> [EXTRAIT CHOISI]
-*-*-
Ce n’est pas que Camus ait jamais cru à l’innocence première,
disparue le jour du péché — l’idée du péché
était sans doute l’une de celles qui pouvaient lui être
le plus étrangères. Il pensait que l’innocence est bien
en effet l’état où se trouve l’homme avant la chute.
Mais quel est cet état ? Et qu’est-ce que cette chute ? »
Et Bloch-Michel d’exposer que l’innocence camusienne ne s’oppose pas
au crime, mais au malheur. Mais le bonheur (donc l’innocence) est
chose passagère. Vient la réflexion. Dès que
l’on sait, il y a chute, — et malheur. S’y résigner, ce
serait « se résigner à la perte de l’innocence…
accepter le monde tel qu’il est, l’Histoire…». Une fois que
l’on a compris cette filiation — on voudrait dire cette
dialectique, mais le mot a été déshonoré —
on comprend du même coup le sens, pour Camus, de la révolte,
qui est, contre l’Exil, aspiration au Royaume, et l’un des aspects
qui relient le plus authentiquement l’œuvre — Bloch-Michel, dans
son article, n’a pu s’y étendre, mais nous a confié son
désir de traiter quelque jour ce point capital — à la
pensée libertaire.
Deux
texte étranges
Il
nous reste à brièvement signaler deux textes qui, même
si le premier ne répond certainement pas à une
intention fâcheuse, ne laissent pas, chacun à sa
manière, d’être assez déroutants. Roger Quilliot,
on le sait, a naguère écrit sur Camus un excellent
ouvrage. « La mer et les prisons », où pour
présenter la pensée de l’auteur de « L’Étranger »,
il a fait preuve de la compréhension la plus méritoire.
-*-*-
> [DONNÉES ENREGISTRÉES]
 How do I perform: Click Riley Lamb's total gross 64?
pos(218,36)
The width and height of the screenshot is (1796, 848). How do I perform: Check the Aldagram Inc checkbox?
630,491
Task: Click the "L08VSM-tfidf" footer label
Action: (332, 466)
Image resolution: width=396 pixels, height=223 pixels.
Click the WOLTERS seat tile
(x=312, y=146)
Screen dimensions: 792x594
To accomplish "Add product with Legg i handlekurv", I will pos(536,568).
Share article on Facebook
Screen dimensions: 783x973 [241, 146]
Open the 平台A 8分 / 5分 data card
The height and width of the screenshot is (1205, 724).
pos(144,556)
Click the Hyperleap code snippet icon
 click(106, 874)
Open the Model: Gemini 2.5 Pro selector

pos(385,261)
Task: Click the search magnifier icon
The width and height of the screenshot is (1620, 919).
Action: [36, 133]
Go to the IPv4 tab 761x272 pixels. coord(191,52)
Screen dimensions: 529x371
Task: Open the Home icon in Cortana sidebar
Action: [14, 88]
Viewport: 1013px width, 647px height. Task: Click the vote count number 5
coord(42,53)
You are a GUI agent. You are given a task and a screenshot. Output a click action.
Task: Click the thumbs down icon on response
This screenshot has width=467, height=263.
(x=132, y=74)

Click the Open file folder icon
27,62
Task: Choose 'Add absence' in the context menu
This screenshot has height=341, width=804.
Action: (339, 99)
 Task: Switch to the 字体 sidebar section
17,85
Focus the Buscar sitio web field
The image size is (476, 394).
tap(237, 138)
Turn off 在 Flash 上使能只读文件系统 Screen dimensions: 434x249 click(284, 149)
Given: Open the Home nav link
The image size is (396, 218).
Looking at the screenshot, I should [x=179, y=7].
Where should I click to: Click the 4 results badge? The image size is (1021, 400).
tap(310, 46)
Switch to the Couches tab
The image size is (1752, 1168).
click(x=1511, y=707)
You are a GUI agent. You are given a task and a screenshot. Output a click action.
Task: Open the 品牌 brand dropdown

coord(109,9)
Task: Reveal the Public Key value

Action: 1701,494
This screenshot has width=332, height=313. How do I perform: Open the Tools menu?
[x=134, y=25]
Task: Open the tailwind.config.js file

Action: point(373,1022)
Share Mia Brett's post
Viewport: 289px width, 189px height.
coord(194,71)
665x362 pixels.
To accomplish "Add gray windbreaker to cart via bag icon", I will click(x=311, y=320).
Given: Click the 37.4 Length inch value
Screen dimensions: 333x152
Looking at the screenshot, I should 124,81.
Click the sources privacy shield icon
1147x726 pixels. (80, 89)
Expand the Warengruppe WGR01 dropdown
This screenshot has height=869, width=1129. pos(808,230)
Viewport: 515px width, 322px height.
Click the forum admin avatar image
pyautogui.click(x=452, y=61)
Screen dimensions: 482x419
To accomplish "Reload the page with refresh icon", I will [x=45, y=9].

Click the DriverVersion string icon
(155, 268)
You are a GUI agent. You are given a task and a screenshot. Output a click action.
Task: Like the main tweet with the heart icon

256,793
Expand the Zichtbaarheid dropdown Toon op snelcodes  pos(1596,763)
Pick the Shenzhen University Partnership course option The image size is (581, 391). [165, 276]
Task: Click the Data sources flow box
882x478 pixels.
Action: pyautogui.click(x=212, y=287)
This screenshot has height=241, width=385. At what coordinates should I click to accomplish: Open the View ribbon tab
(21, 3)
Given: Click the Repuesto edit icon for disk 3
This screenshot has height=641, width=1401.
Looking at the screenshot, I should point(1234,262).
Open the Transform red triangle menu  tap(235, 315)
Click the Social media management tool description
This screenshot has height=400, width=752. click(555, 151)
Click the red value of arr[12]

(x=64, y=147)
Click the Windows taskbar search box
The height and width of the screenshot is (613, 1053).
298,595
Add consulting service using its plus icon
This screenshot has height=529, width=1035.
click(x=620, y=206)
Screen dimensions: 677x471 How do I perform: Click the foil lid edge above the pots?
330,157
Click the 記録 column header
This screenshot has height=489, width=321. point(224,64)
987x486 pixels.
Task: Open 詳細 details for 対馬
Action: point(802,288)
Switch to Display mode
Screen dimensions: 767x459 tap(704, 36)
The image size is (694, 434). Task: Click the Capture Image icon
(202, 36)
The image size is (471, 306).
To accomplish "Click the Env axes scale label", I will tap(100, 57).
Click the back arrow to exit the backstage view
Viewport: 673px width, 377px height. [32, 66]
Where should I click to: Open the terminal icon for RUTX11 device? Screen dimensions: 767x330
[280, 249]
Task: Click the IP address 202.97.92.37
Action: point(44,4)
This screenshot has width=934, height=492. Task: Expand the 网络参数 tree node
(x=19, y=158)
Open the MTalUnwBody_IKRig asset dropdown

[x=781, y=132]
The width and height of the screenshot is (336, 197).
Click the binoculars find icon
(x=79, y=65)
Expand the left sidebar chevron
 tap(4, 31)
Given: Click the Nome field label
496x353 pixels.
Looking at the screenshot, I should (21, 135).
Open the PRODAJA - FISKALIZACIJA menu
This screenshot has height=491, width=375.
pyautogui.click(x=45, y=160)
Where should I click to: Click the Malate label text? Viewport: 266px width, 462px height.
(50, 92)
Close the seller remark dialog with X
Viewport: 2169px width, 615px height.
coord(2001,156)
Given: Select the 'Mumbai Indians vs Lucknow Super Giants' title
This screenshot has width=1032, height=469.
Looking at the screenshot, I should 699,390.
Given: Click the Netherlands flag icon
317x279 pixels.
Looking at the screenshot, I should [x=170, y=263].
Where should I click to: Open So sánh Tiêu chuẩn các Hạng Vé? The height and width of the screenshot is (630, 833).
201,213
-*-*-
> [TRAVAIL DEMANDÉ]
#1 Recopiez fidèlement, dans l'extrait sur Camus, le passage qui s'ouvre sur les mots contenant « Ce n’est pas » et se clôt sur « avant la chute. ».
#2 Prolongez l'extrait sur Camus à la suite de sa dernière phrase.

> [RÉSULTATS ATTENDUS]
#1
Ce n’est pas que Camus ait jamais cru à l’innocence première,
disparue le jour du péché — l’idée du péché
était sans doute l’une de celles qui pouvaient lui être
le plus étrangères. Il pensait que l’innocence est bien
en effet l’état où se trouve l’homme avant la chute.

#2
Malheureusement, il semble que Quilliot ait été, cette
fois-ci du moins, dans l’expression de ce qu’il avait à dire,
victime de sa propre pénétration. L’on conçoit
que, désireux de définir le monde selon Camus, il l’ait
appelé « Un monde ambigu » (« Preuves »,
avril), mais, par un glissement regrettable, Quilliot n’est pas sans
laisser à son lecteur l’impression que Camus lui-même
participerait de cette ambiguïté du réel tel qu’il
le voyait. Bien plus, par une insigne maladresse, notre critique va
jusqu’à écrire : « Aujourd’hui comme hier, Camus
reste douteux. » Sans doute a‑t-il voulu écrire
« problématique », mais quand même ! Que Roger
Quilliot veuille bien excuser ceux qui savent assez le sens des mots
en français pour avoir gardé de son essai un indéniable
malaise…
Mais
l’article qu’un certain Antonio Fontan a donné dans « La
Table ronde » de février, « Camus entre le paganisme
et le christianisme », mérite d’être d’autant plus
spécialement épinglé, qu’il constitue, à
la différence des pages seulement un peu malheureuses de R.
Quilliot, un scandale dont le moins qu’on puisse dire est qu’il est
intentionnel. Inutile, au reste, de nous étendre sur le cas.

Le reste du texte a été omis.